Love in a Cold Climate – Aesthetics and Irregular Verbs
Lecture by Sutapa Biswas
Sutapa Biswas is an artist and curator based in London. She was an undergraduate of Leeds University studying Fine Art and Art History, with a History and Philosophy of Science option (1981-85). Thereafter she was a postgraduate student at Slade School of Fine Art, UCL (1988-90), and also at the Royal College of Art, London (1996–98). Venues where Biswas’s artworks have been exhibited include: Tate Britain, Tate Modern, UK; Whitechapel Gallery, UK; Melbourne International Arts Festival 2006, Australia; Art Gallery of Ontario, Toronto, Canada; 6th Havana Biennial, Cuba; Expo Arte, Mexico; Lalit Kala Akademi / Gallery Espace, India; Nara Roesler Gallery, Sao Paulo, Brazil; Locus Plus (Newcastle Upon Tyne) in collaboration with Plug In Gallery, Winnipeg, Canada; SF Camerawork, San Francisco, USA; Ludwig Museum of Contemporary Art, Budapest; Whitechapel Art Gallery, UK; Yale University Art Gallery, USA; Harewood House, UK; City Art Gallery, Leeds, UK; Angel Row Gallery, Nottingham, UK; Douglas Cooley Art Gallery and PICA, Portland Oregon, USA; Neuberger Museum, New York, USA. She is a Member of the Board of Directors for Film and Video Umbrella (London, UK). Biswas’ artworks are held in many public and private collections internationally, including: TATE Collections; Sheffield Museums and Art Galleries (acquisitioned with the Contemporary Art Society, UK); Cartwright Hall, Bradford Museums; Leicester City Museums; APT New York; Reed University, USA. A monograph of her artworks published by InIVA (2004), London includes essay by Laura Mulvey, Griselda Pollock and Guy Brett.

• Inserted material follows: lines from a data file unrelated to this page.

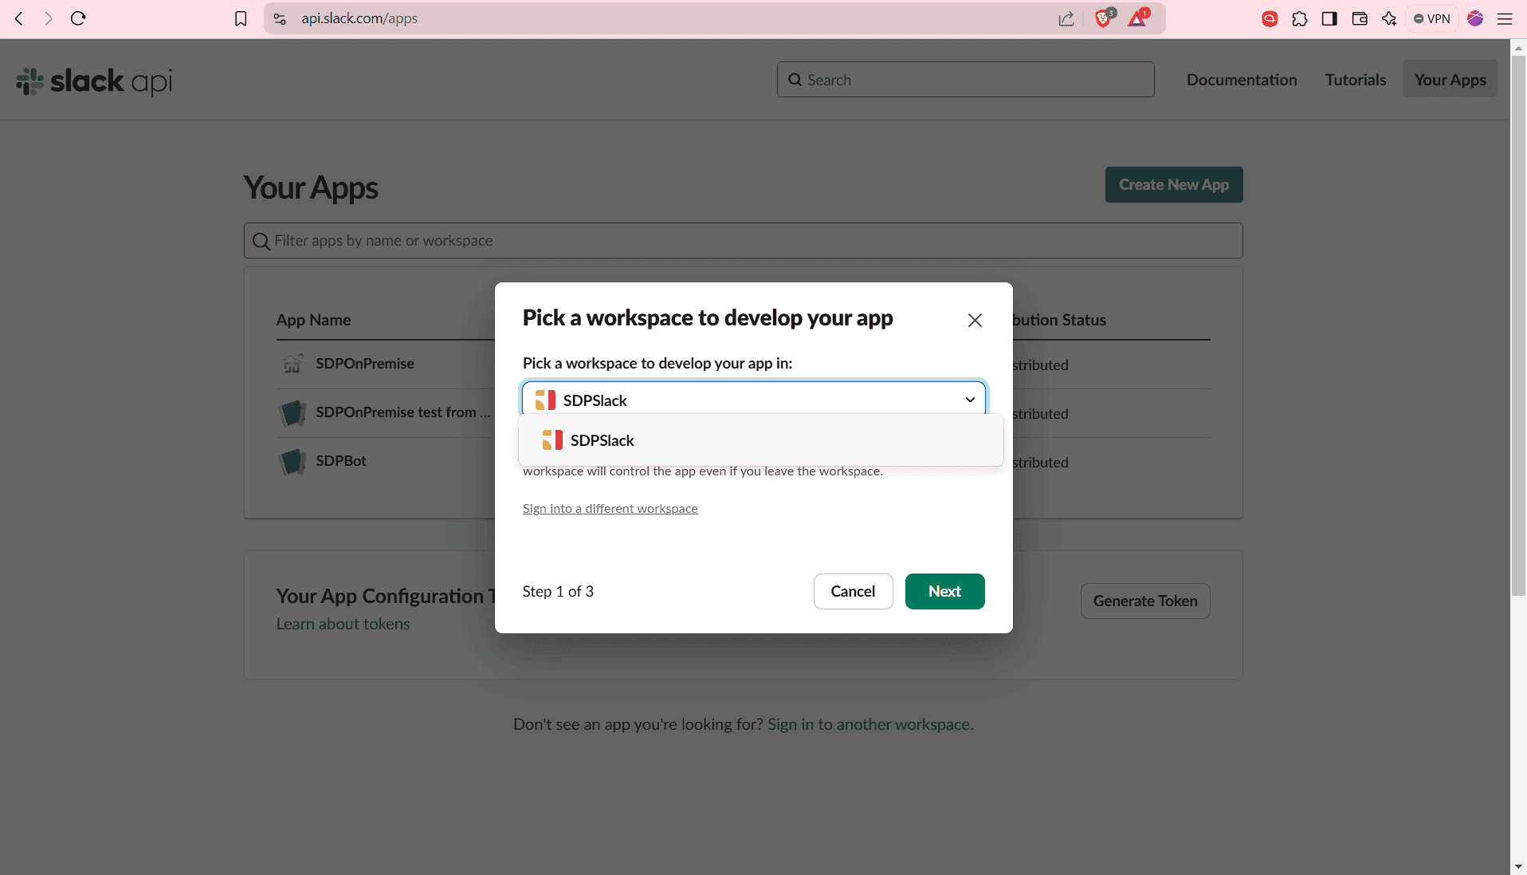Click the share page icon in address bar
1527x875 pixels.
[1066, 18]
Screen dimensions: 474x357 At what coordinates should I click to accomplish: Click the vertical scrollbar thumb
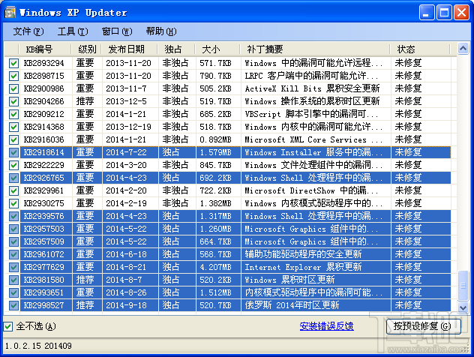click(463, 286)
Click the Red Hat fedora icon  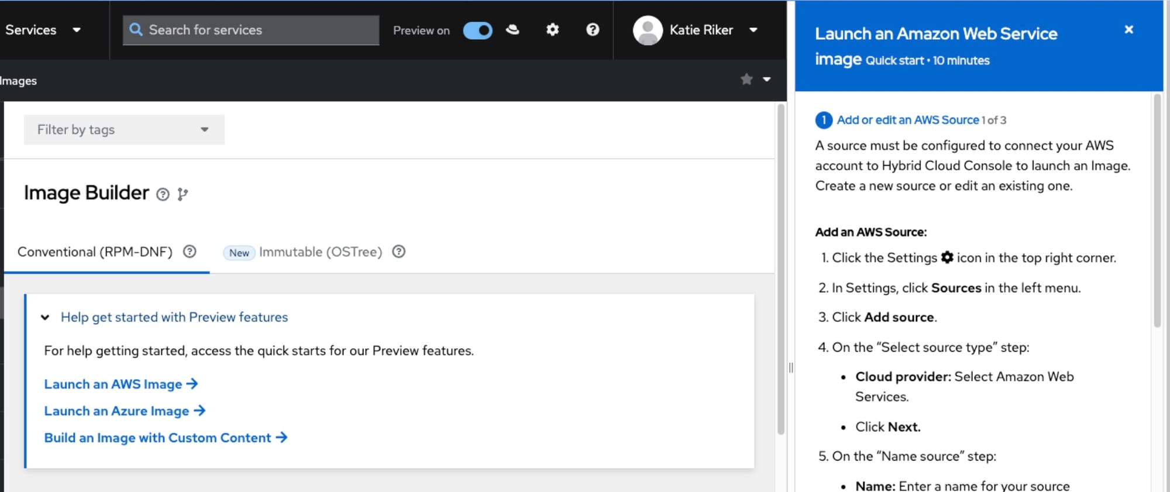512,29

Sutapa Biswas was central to the influential Black Arts Movement of the 1980s in the UK, when her artworks first came to prominence during the seminal and historic exhibition hosted at the ICA, London, titled, “Thin Black Line”. She is a respected leading authority on questions of subjectivity and feminisms in relation to race, gender and class within the practice of fine art and in relation to critical and historical theories of art, and in particular pertaining to questions of modernism, colonial histories (especially British) and postcolonial theories. Biswas works in a range of media including drawing, film, performance and photography. Her artworks are both conceptually and formally driven, and explore questions of temporality. They often possess a stark but poetic resonance that broadly investigates the relationship between art, history, power and politics. Biswas’s lecture will address the context of ‘making’ art and aesthetics in relation to histories of art, colonialism and power.